(Beginning of Extracted data)
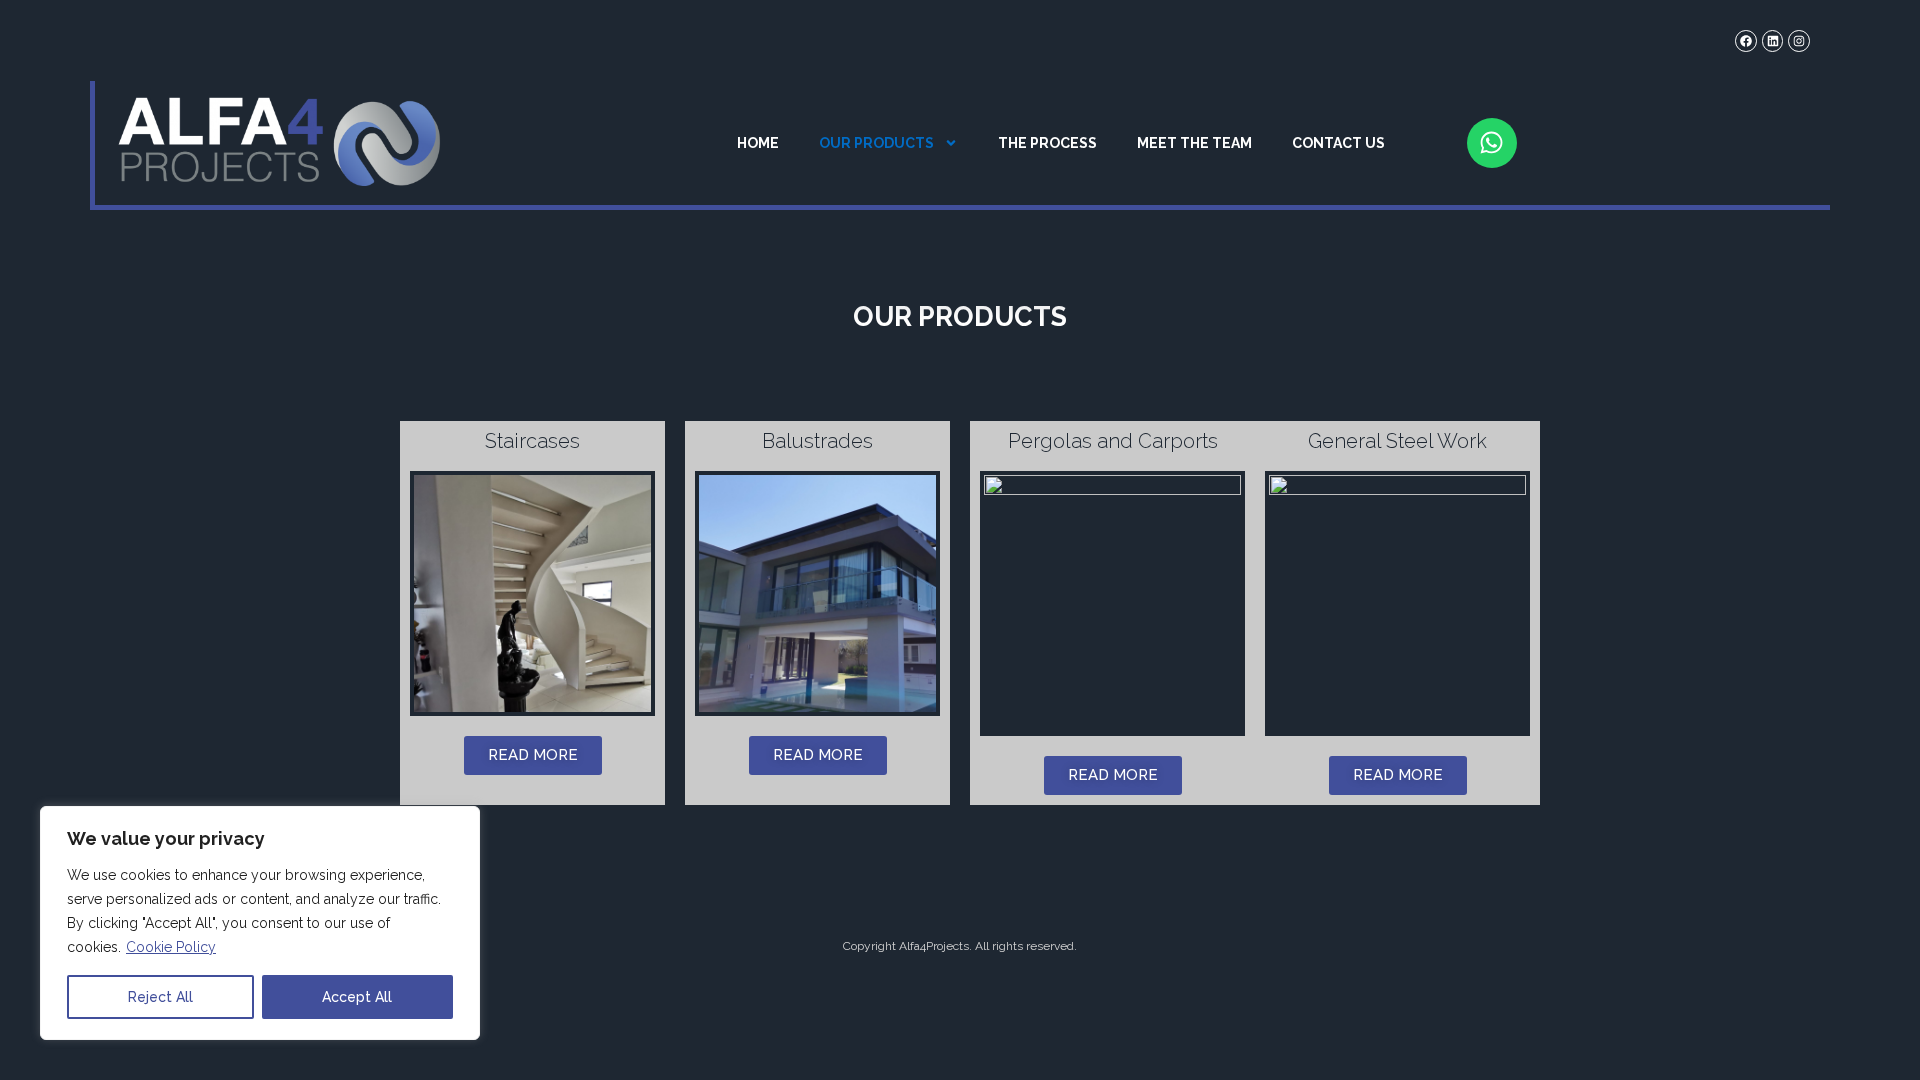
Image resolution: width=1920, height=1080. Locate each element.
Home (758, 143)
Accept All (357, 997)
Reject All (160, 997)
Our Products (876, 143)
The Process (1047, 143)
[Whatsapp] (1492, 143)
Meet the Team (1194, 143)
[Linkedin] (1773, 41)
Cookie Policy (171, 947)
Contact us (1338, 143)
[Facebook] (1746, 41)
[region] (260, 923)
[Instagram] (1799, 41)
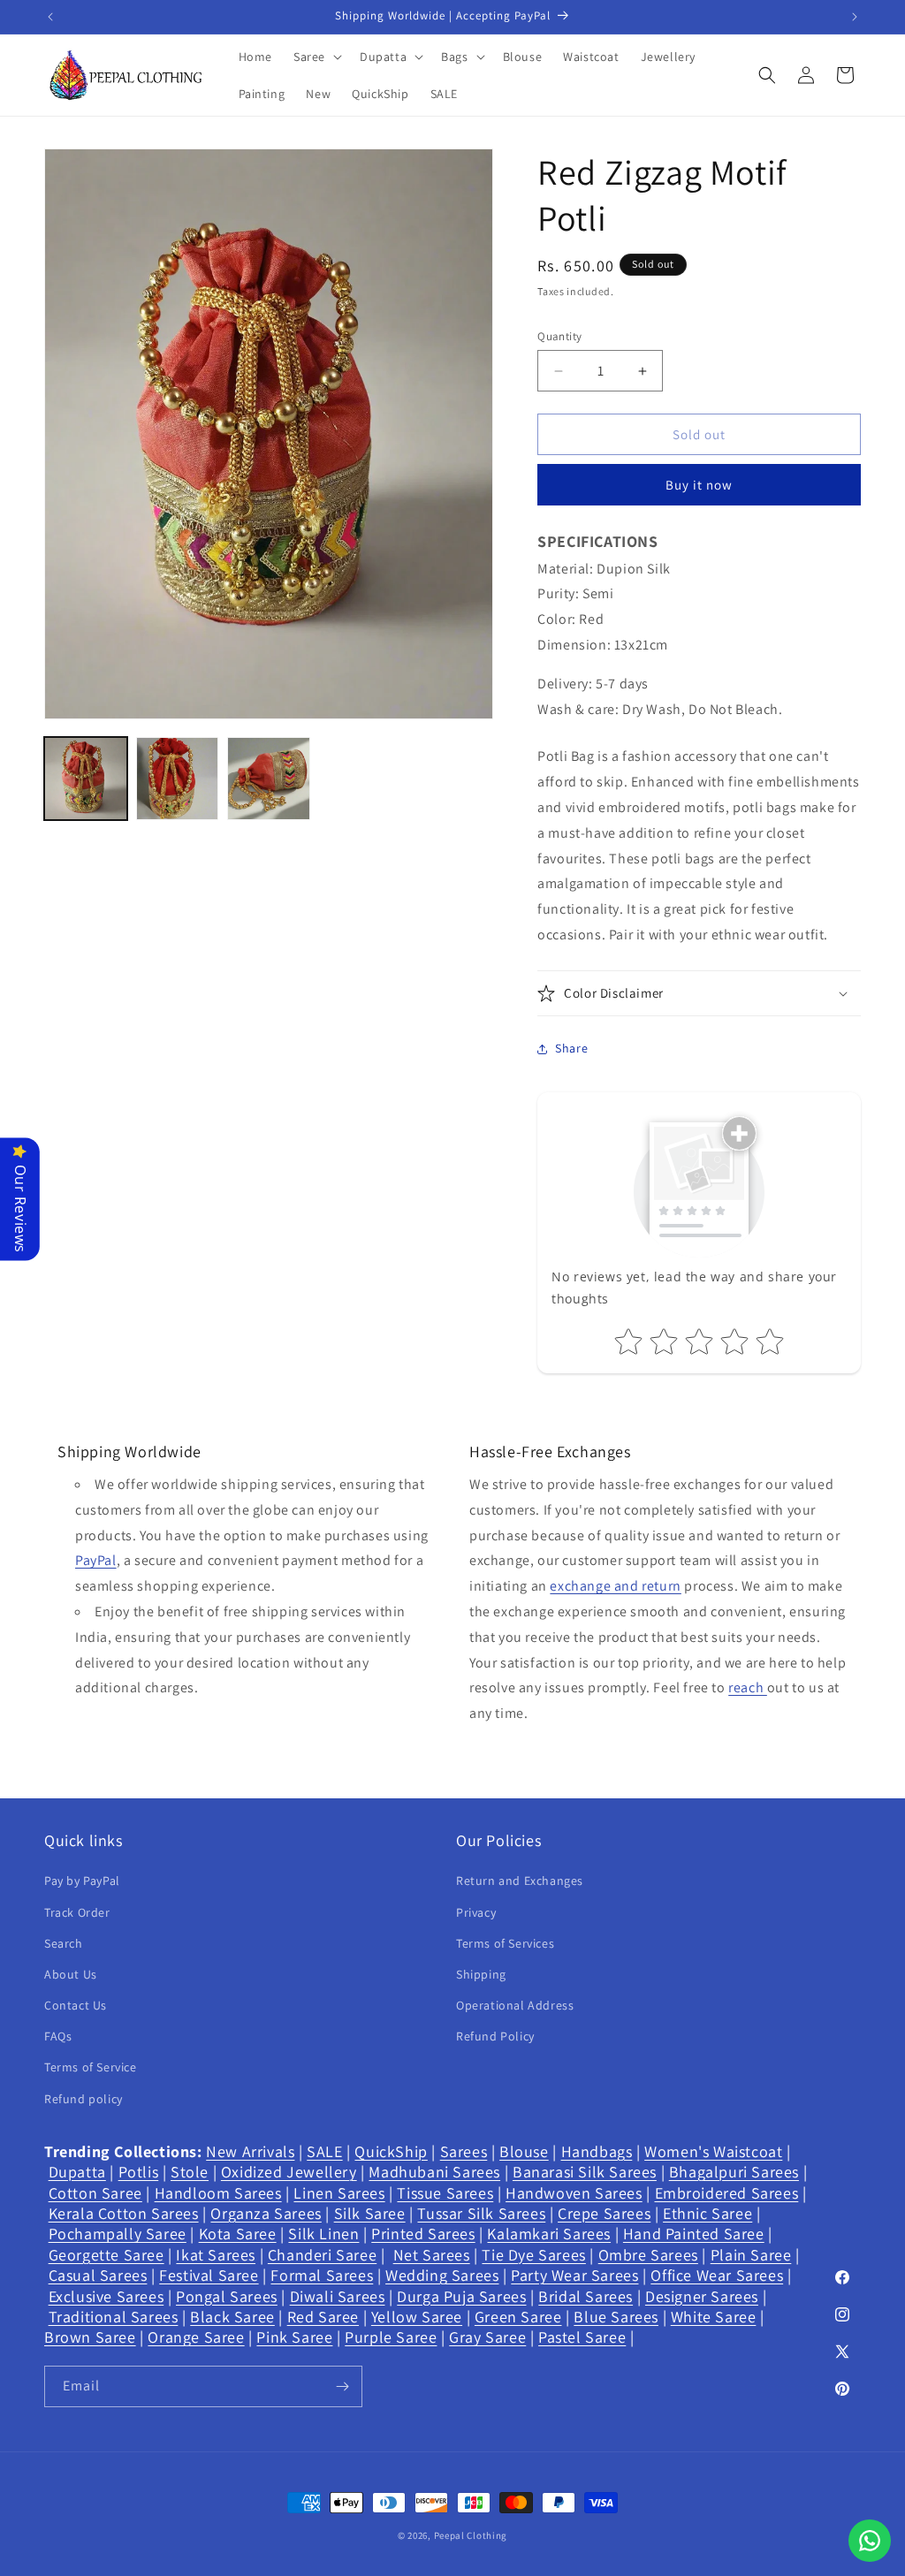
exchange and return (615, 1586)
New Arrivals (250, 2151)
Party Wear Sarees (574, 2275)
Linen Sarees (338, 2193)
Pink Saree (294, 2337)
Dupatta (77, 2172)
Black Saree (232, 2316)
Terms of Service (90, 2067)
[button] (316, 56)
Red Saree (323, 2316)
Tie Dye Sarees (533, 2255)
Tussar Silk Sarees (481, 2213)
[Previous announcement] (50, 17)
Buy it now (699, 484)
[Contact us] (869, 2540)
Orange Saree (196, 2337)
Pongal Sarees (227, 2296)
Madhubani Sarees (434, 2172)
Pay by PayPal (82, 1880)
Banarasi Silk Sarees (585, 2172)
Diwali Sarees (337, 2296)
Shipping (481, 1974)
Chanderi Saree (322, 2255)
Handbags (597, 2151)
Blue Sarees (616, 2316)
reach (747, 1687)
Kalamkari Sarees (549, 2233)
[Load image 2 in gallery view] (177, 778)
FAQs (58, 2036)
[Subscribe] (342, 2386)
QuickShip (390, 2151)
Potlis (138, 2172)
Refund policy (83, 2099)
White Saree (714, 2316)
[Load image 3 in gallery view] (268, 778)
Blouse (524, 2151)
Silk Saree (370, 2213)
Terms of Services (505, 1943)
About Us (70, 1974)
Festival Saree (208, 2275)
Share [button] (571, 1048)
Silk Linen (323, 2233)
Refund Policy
(End of Extracted data)
| Task instructions |
Without the pictures, copy the entries from their first line through the line containing "About Us (70, 1974)", and only those lines.

| Answer box |
Image resolution: width=1920, height=1080. Locate each element.
Home (758, 143)
Accept All (357, 997)
Reject All (160, 997)
Our Products (876, 143)
The Process (1047, 143)
[Whatsapp] (1492, 143)
Meet the Team (1194, 143)
[Linkedin] (1773, 41)
Cookie Policy (171, 947)
Contact us (1338, 143)
[Facebook] (1746, 41)
[region] (260, 923)
[Instagram] (1799, 41)
exchange and return (615, 1586)
New Arrivals (250, 2151)
Party Wear Sarees (574, 2275)
Linen Sarees (338, 2193)
Pink Saree (294, 2337)
Dupatta (77, 2172)
Black Saree (232, 2316)
Terms of Service (90, 2067)
[button] (316, 56)
Red Saree (323, 2316)
Tie Dye Sarees (533, 2255)
Tussar Silk Sarees (481, 2213)
[Previous announcement] (50, 17)
Buy it now (699, 484)
[Contact us] (869, 2540)
Orange Saree (196, 2337)
Pongal Sarees (227, 2296)
Madhubani Sarees (434, 2172)
Pay by PayPal (82, 1880)
Banarasi Silk Sarees (585, 2172)
Diwali Sarees (337, 2296)
Shipping (481, 1974)
Chanderi Saree (322, 2255)
Handbags (597, 2151)
Blue Sarees (616, 2316)
reach (747, 1687)
Kalamkari Sarees (549, 2233)
[Load image 2 in gallery view] (177, 778)
FAQs (58, 2036)
[Subscribe] (342, 2386)
QuickShip (390, 2151)
Potlis (138, 2172)
Refund policy (83, 2099)
White Saree (714, 2316)
[Load image 3 in gallery view] (268, 778)
Blouse (524, 2151)
Silk Saree (370, 2213)
Terms of Services (505, 1943)
About Us (70, 1974)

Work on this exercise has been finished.